Tiba-tiba Pricilla yang tertawa-tawa melihat tangan Davin ada di atas meja. Matanya fokus pada jari manis Davin yang terpasang cincin, " cincin apa ini?" tanya Pricilla mengambil tangan Davin melihat dengan jelas cincin itu, " kamu sudah bertunangan?" tebak Pricilla dengan wajah seriusnya melihat Davin.
Davin melihat ke arah Kayra yang Kayra juga melihatnya. Dan Davin diam yang harus menjawab apa. Terlihat tegang di wajah Davin. Sementara Kayra yang langsung menurunkan tangannya dari atas meja untuk menyembunyikan tangannya yang juga terpasang cincin sebelum ditanya atau justru akan menyamakan ke-2 cincin itu.
" Davin kenapa diam?" tanya Pricilla yang masih menunggu jawabannya.
" Ini pemberian Oma," jawab Davin menjauhkan tangannya dari pegangan Priscilla dan kembali makan.
Terlihat Priscilla menghembuskan napas lega saat mendengar jawaban Davin. Dan Kayra menangkap lah itu yang membuat Kayra bingung.
" Dia begitu lega Davin belum menikah siapa dia sebenarnya, apa dia begitu dekat dengan Davin," batin Kayra yang akhirnya penasaran dengan wanita itu.
" Aldo kamu terlihat dekat dengan rekan kerjamu. Apa kalian ada hubungan special?" tanya Pricilla yang sekarang membuat Kayra yang canggung.
" Tidak seperti itu. Kami hanya sebatas atasan dan karyawan," sahut Kayra yang mengambil alih menjawab.
" Hmmm benarkah, tetapi kalian begitu cocok jadi semoga kalian berdua lebih dari rekan kerja," sahut Pricilla dengan tersenyum.
" Kamu bisa aja," sahut Aldo yang tertawa-tawa dan melihat ke arah Kayra dengan tatapan yang dalam penuh arti hal itu di perhatikan Davin yang sepertinya tau maksud dari cara melihat Kayra.
Bisa di pastikan Davin. Kalau Aldo menyukai Kayra. Ya dia seorang pria pasti sangat tau gelagat pria kalau menyukai wanitanya.

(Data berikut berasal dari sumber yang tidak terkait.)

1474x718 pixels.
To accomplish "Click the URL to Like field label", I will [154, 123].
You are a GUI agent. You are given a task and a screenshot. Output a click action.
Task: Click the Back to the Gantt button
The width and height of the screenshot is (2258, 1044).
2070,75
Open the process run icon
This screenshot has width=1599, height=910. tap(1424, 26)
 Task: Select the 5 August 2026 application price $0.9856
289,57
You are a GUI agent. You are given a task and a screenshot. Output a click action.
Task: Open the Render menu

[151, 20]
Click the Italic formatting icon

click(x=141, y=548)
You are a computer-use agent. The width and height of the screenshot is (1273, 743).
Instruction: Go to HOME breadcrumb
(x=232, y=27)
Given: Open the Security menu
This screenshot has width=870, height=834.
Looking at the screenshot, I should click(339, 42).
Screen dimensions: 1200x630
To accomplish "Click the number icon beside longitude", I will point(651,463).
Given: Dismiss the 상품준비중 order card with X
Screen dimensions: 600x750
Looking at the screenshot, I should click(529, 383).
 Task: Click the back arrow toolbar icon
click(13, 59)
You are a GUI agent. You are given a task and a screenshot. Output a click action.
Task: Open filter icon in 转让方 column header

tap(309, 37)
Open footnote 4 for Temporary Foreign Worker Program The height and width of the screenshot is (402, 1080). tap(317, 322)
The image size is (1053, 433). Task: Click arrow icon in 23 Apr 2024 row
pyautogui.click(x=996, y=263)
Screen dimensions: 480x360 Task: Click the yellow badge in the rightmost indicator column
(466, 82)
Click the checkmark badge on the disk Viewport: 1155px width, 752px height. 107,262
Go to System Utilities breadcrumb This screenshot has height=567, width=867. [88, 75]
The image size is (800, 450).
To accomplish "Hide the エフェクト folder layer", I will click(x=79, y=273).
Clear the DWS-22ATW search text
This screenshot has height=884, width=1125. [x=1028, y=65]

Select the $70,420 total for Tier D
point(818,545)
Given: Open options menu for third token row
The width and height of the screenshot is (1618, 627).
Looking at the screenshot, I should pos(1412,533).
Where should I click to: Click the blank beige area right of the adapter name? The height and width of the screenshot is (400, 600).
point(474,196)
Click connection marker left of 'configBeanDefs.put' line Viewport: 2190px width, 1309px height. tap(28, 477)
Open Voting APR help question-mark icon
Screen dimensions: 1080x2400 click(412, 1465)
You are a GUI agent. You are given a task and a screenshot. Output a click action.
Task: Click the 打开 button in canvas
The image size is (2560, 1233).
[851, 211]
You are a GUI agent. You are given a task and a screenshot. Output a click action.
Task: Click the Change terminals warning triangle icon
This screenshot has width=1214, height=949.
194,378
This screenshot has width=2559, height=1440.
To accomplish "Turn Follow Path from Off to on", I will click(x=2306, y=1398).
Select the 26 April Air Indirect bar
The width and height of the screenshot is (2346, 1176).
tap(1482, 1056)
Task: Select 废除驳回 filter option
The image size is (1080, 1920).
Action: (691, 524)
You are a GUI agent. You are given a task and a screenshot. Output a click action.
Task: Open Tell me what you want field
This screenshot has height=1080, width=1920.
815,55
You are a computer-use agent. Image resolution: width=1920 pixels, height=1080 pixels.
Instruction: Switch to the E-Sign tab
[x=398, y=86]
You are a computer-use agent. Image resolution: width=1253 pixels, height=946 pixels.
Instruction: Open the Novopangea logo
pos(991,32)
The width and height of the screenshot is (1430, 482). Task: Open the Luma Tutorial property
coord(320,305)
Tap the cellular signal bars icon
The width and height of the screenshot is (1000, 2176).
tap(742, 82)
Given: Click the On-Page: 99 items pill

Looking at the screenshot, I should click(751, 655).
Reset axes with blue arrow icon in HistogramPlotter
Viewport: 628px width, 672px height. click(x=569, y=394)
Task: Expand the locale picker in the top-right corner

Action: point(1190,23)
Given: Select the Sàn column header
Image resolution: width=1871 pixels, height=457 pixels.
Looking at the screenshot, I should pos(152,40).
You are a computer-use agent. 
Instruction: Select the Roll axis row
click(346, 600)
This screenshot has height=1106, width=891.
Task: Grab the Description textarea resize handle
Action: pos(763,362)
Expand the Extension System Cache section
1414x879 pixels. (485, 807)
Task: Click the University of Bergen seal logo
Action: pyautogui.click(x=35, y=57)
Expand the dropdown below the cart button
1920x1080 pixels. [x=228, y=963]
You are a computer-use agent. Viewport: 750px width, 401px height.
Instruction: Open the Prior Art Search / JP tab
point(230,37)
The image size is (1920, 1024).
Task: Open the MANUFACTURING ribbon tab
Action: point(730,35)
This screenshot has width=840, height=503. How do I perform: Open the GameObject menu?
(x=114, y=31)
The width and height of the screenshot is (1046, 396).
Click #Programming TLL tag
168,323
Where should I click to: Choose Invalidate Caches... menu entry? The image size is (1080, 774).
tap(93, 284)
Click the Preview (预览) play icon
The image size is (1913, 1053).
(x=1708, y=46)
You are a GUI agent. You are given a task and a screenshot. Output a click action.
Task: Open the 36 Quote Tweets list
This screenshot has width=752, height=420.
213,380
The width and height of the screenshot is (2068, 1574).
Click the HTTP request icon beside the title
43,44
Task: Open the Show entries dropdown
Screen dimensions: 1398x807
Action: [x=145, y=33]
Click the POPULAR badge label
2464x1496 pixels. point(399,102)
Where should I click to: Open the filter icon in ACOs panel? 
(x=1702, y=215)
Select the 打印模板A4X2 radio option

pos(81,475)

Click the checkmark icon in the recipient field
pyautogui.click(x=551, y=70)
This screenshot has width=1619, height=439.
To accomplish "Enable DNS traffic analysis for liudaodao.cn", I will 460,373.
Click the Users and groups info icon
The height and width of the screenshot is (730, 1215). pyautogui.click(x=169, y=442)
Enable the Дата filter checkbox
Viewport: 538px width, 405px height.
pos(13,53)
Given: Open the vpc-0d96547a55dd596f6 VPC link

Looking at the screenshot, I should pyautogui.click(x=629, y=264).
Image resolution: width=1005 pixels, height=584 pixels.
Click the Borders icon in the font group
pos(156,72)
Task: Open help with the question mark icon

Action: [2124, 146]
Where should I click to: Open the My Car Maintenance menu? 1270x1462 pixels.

" Selalu melihat Kayra dengan tatapan lain. Apa dia memang menyukai Kayra. Mereka juga terlihat makan berdua bersama," batin Davin yang memperhatikan gerak-gerik Aldo.
Bahkan sampai detik ini Aldo masih terus menatap Kayra yang makan dengan tenang.
" Davin ayo makan!" ucap Pricilla yang melihat Davin bengong.
" Iya aku makan," sahut Davin dengan tersenyum. Pricilla tersenyum. Beberapa kali Davin dan Kayra yang duduk saling berhadapan terkadang saling mencuri untuk pandang sana, pandang sini.